● **Task directions**: Copy every entry below verbatim, keeping each line unchanged and in its original order.

● **Excerpted records**:
§ §

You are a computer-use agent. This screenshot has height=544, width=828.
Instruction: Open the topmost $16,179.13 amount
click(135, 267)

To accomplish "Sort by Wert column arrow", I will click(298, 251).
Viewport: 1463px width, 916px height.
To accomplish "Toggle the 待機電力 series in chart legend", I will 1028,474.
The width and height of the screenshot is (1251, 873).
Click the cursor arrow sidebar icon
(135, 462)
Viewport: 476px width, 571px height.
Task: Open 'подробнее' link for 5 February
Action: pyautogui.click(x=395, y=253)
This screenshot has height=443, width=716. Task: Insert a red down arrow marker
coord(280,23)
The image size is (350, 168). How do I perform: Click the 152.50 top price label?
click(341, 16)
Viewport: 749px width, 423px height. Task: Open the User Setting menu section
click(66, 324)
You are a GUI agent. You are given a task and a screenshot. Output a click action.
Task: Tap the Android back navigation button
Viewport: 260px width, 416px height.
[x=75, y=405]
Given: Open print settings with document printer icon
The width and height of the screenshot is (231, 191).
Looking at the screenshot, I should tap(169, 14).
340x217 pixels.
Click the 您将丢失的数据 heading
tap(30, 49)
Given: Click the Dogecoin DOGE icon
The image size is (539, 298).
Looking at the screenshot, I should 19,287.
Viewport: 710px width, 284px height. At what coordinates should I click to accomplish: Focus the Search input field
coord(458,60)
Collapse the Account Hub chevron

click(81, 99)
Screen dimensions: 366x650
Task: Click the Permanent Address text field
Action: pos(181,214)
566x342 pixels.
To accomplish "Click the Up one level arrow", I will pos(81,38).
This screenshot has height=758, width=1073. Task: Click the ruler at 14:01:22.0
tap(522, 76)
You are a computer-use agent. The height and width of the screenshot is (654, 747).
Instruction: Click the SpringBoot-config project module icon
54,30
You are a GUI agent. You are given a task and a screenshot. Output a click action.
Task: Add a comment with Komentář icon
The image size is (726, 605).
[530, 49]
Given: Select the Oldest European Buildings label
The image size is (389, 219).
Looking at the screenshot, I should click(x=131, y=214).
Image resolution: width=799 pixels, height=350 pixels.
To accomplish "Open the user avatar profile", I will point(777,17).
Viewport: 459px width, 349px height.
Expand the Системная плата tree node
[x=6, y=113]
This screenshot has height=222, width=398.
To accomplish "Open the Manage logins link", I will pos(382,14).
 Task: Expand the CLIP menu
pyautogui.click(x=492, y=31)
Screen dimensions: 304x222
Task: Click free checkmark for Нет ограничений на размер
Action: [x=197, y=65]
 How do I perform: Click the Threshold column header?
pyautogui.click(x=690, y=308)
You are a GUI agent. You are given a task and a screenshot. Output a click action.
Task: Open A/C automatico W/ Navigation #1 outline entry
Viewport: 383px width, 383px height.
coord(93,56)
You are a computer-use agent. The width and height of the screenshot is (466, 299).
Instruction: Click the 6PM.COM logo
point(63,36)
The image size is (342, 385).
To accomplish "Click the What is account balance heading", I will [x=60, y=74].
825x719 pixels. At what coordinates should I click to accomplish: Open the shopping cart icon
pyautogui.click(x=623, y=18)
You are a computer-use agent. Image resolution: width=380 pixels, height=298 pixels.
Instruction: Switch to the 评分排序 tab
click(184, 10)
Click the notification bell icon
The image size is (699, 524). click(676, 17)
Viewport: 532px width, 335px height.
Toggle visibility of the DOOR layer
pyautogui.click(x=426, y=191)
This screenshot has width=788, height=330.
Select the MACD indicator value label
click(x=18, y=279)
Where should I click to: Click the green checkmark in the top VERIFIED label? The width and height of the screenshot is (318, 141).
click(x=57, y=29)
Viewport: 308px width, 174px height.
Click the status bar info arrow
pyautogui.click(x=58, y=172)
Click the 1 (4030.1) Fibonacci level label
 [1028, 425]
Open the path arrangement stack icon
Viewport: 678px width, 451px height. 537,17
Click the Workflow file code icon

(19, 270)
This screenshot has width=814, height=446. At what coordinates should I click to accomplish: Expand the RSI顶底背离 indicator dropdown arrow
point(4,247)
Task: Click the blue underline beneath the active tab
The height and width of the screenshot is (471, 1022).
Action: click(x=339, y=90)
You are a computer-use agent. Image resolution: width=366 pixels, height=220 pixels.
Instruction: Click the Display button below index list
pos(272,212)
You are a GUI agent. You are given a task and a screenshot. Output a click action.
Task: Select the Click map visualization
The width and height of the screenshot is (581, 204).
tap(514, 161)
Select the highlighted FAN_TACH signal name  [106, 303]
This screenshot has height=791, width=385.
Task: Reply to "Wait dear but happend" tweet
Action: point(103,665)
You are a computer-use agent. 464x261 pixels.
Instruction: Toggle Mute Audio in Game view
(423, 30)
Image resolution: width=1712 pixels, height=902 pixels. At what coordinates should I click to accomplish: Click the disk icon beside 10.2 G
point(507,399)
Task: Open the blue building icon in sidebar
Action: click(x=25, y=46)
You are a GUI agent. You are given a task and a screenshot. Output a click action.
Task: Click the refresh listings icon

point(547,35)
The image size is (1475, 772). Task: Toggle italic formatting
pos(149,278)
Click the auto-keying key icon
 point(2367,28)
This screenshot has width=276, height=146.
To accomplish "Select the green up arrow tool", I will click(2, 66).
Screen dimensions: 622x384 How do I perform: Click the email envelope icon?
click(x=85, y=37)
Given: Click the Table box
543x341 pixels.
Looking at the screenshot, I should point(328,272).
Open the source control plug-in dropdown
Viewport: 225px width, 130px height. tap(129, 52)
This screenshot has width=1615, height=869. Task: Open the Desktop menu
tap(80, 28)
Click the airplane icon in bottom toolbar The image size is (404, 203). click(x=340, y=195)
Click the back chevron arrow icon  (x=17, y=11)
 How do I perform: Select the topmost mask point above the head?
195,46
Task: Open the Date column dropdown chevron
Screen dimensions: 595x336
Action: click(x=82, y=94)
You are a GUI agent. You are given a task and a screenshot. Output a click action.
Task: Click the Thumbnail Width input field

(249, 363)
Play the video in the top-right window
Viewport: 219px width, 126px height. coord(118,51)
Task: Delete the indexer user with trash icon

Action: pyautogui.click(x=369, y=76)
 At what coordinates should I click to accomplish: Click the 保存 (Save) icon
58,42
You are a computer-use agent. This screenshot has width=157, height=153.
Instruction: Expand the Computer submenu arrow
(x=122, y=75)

§ §

● **Written response**:
You are a computer-use agent. This screenshot has height=544, width=828.
Instruction: Open the topmost $16,179.13 amount
click(135, 267)

To accomplish "Sort by Wert column arrow", I will click(298, 251).
Viewport: 1463px width, 916px height.
To accomplish "Toggle the 待機電力 series in chart legend", I will 1028,474.
The width and height of the screenshot is (1251, 873).
Click the cursor arrow sidebar icon
(135, 462)
Viewport: 476px width, 571px height.
Task: Open 'подробнее' link for 5 February
Action: pyautogui.click(x=395, y=253)
This screenshot has height=443, width=716. Task: Insert a red down arrow marker
coord(280,23)
The image size is (350, 168). How do I perform: Click the 152.50 top price label?
click(341, 16)
Viewport: 749px width, 423px height. Task: Open the User Setting menu section
click(66, 324)
You are a GUI agent. You are given a task and a screenshot. Output a click action.
Task: Tap the Android back navigation button
Viewport: 260px width, 416px height.
[x=75, y=405]
Given: Open print settings with document printer icon
The width and height of the screenshot is (231, 191).
Looking at the screenshot, I should tap(169, 14).
340x217 pixels.
Click the 您将丢失的数据 heading
tap(30, 49)
Given: Click the Dogecoin DOGE icon
The image size is (539, 298).
Looking at the screenshot, I should 19,287.
Viewport: 710px width, 284px height. At what coordinates should I click to accomplish: Focus the Search input field
coord(458,60)
Collapse the Account Hub chevron

click(81, 99)
Screen dimensions: 366x650
Task: Click the Permanent Address text field
Action: pos(181,214)
566x342 pixels.
To accomplish "Click the Up one level arrow", I will pos(81,38).
This screenshot has height=758, width=1073. Task: Click the ruler at 14:01:22.0
tap(522, 76)
You are a computer-use agent. The height and width of the screenshot is (654, 747).
Instruction: Click the SpringBoot-config project module icon
54,30
You are a GUI agent. You are given a task and a screenshot. Output a click action.
Task: Add a comment with Komentář icon
The image size is (726, 605).
[530, 49]
Given: Select the Oldest European Buildings label
The image size is (389, 219).
Looking at the screenshot, I should click(x=131, y=214).
Image resolution: width=799 pixels, height=350 pixels.
To accomplish "Open the user avatar profile", I will point(777,17).
Viewport: 459px width, 349px height.
Expand the Системная плата tree node
[x=6, y=113]
This screenshot has height=222, width=398.
To accomplish "Open the Manage logins link", I will pos(382,14).
 Task: Expand the CLIP menu
pyautogui.click(x=492, y=31)
Screen dimensions: 304x222
Task: Click free checkmark for Нет ограничений на размер
Action: [x=197, y=65]
 How do I perform: Click the Threshold column header?
pyautogui.click(x=690, y=308)
You are a GUI agent. You are given a task and a screenshot. Output a click action.
Task: Open A/C automatico W/ Navigation #1 outline entry
Viewport: 383px width, 383px height.
coord(93,56)
You are a computer-use agent. The width and height of the screenshot is (466, 299).
Instruction: Click the 6PM.COM logo
point(63,36)
The image size is (342, 385).
To accomplish "Click the What is account balance heading", I will [x=60, y=74].
825x719 pixels. At what coordinates should I click to accomplish: Open the shopping cart icon
pyautogui.click(x=623, y=18)
You are a computer-use agent. Image resolution: width=380 pixels, height=298 pixels.
Instruction: Switch to the 评分排序 tab
click(184, 10)
Click the notification bell icon
The image size is (699, 524). click(676, 17)
Viewport: 532px width, 335px height.
Toggle visibility of the DOOR layer
pyautogui.click(x=426, y=191)
This screenshot has width=788, height=330.
Select the MACD indicator value label
click(x=18, y=279)
Where should I click to: Click the green checkmark in the top VERIFIED label? The width and height of the screenshot is (318, 141).
click(x=57, y=29)
Viewport: 308px width, 174px height.
Click the status bar info arrow
pyautogui.click(x=58, y=172)
Click the 1 (4030.1) Fibonacci level label
 [1028, 425]
Open the path arrangement stack icon
Viewport: 678px width, 451px height. 537,17
Click the Workflow file code icon

(19, 270)
This screenshot has width=814, height=446. At what coordinates should I click to accomplish: Expand the RSI顶底背离 indicator dropdown arrow
point(4,247)
Task: Click the blue underline beneath the active tab
The height and width of the screenshot is (471, 1022).
Action: click(x=339, y=90)
You are a computer-use agent. Image resolution: width=366 pixels, height=220 pixels.
Instruction: Click the Display button below index list
pos(272,212)
You are a GUI agent. You are given a task and a screenshot. Output a click action.
Task: Select the Click map visualization
The width and height of the screenshot is (581, 204).
tap(514, 161)
Select the highlighted FAN_TACH signal name  [106, 303]
This screenshot has height=791, width=385.
Task: Reply to "Wait dear but happend" tweet
Action: point(103,665)
You are a computer-use agent. 464x261 pixels.
Instruction: Toggle Mute Audio in Game view
(423, 30)
Image resolution: width=1712 pixels, height=902 pixels. At what coordinates should I click to accomplish: Click the disk icon beside 10.2 G
point(507,399)
Task: Open the blue building icon in sidebar
Action: click(x=25, y=46)
You are a GUI agent. You are given a task and a screenshot. Output a click action.
Task: Click the refresh listings icon

point(547,35)
The image size is (1475, 772). Task: Toggle italic formatting
pos(149,278)
Click the auto-keying key icon
 point(2367,28)
This screenshot has width=276, height=146.
To accomplish "Select the green up arrow tool", I will click(2, 66).
Screen dimensions: 622x384 How do I perform: Click the email envelope icon?
click(x=85, y=37)
Given: Click the Table box
543x341 pixels.
Looking at the screenshot, I should point(328,272).
Open the source control plug-in dropdown
Viewport: 225px width, 130px height. tap(129, 52)
This screenshot has width=1615, height=869. Task: Open the Desktop menu
tap(80, 28)
Click the airplane icon in bottom toolbar The image size is (404, 203). click(x=340, y=195)
Click the back chevron arrow icon  (x=17, y=11)
 How do I perform: Select the topmost mask point above the head?
195,46
Task: Open the Date column dropdown chevron
Screen dimensions: 595x336
Action: click(x=82, y=94)
You are a GUI agent. You are given a task and a screenshot. Output a click action.
Task: Click the Thumbnail Width input field

(249, 363)
Play the video in the top-right window
Viewport: 219px width, 126px height. coord(118,51)
Task: Delete the indexer user with trash icon

Action: pyautogui.click(x=369, y=76)
 At what coordinates should I click to accomplish: Click the 保存 (Save) icon
58,42
You are a computer-use agent. This screenshot has width=157, height=153.
Instruction: Expand the Computer submenu arrow
(x=122, y=75)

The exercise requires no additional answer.